TASK: Extract the stretch of lines that starts at the line with "Where should I" and ends at the last line of the data below. Give it exactly, without pictures.

*** SOURCE DATA Section Begins ***

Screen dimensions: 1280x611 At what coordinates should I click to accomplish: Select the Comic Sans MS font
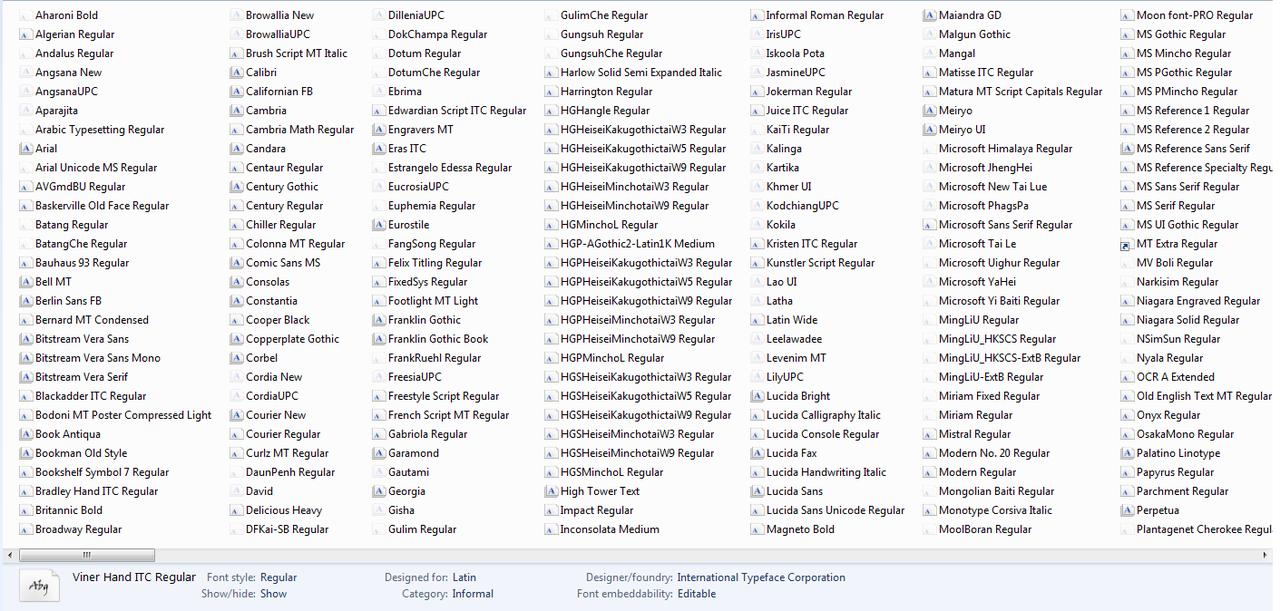[x=282, y=263]
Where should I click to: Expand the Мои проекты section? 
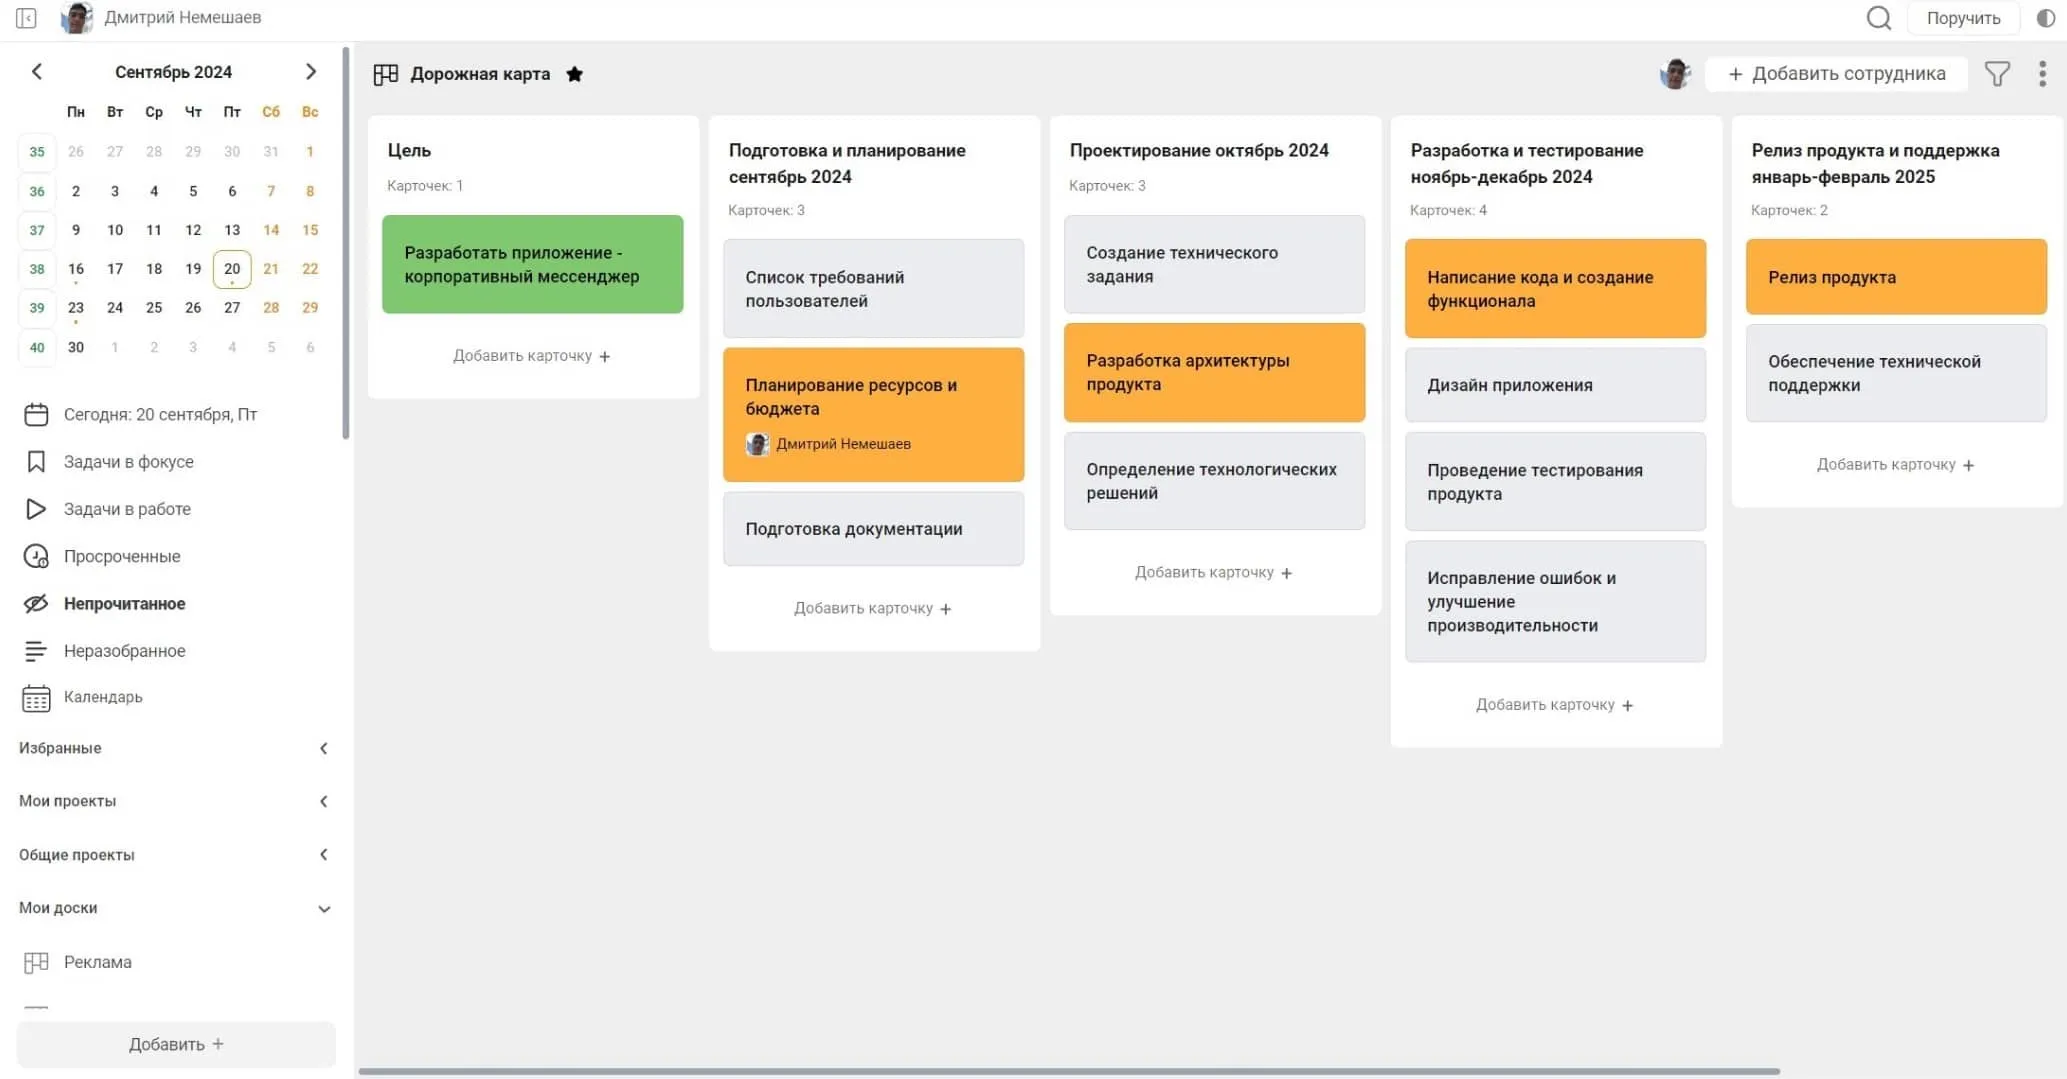tap(323, 801)
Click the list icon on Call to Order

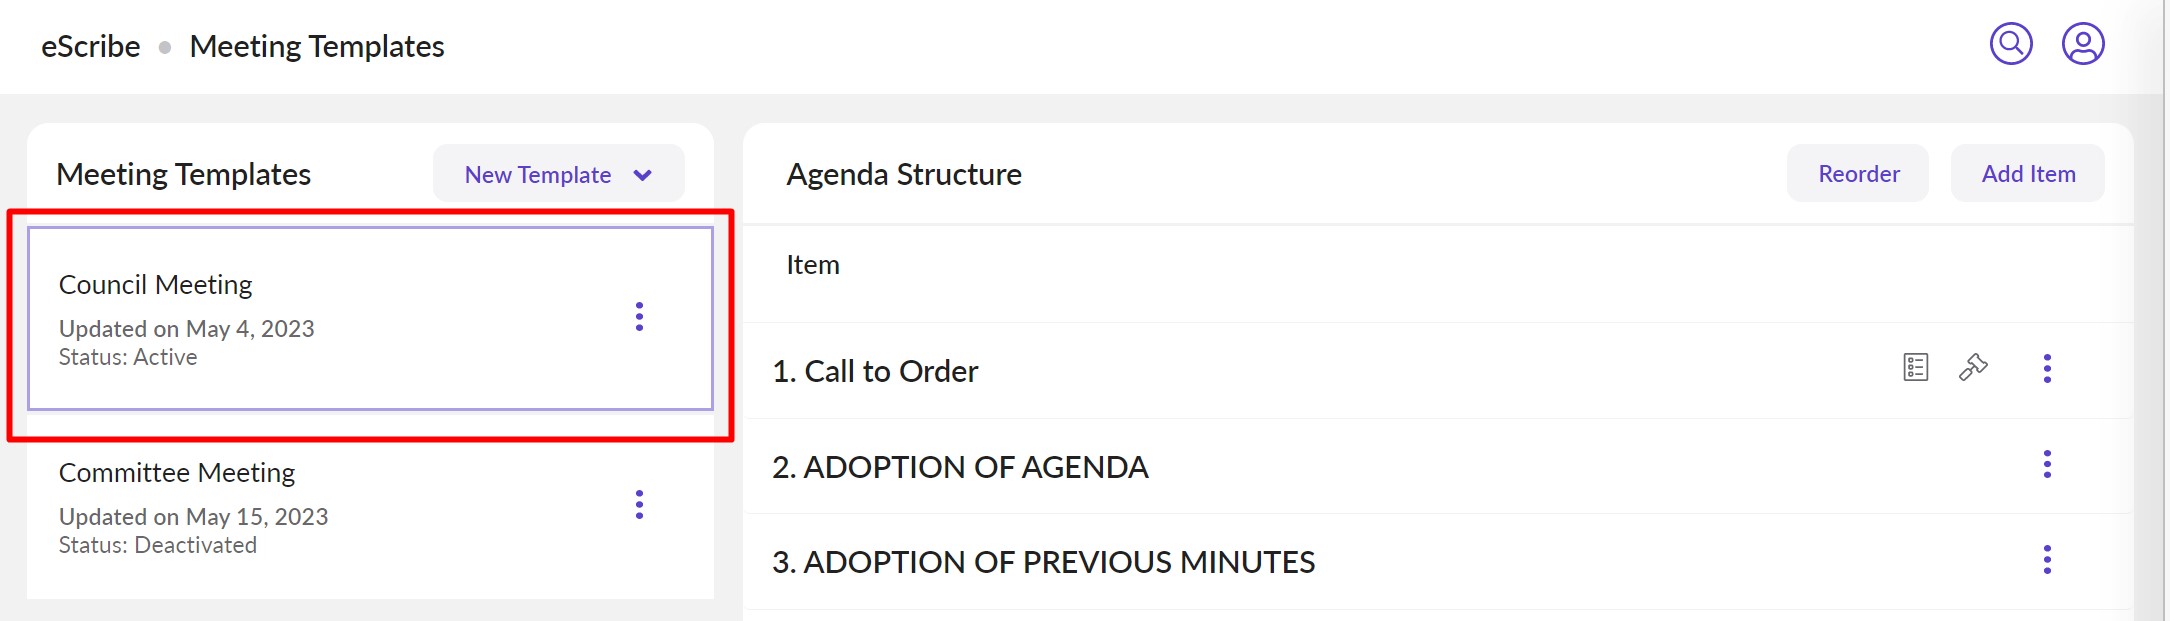[x=1916, y=368]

*** SOURCE DATA Section Ends ***

OUTPUT OF THE TASK:
Where should I click to: Expand the Мои проекты section? 
tap(323, 801)
Click the list icon on Call to Order

[x=1916, y=368]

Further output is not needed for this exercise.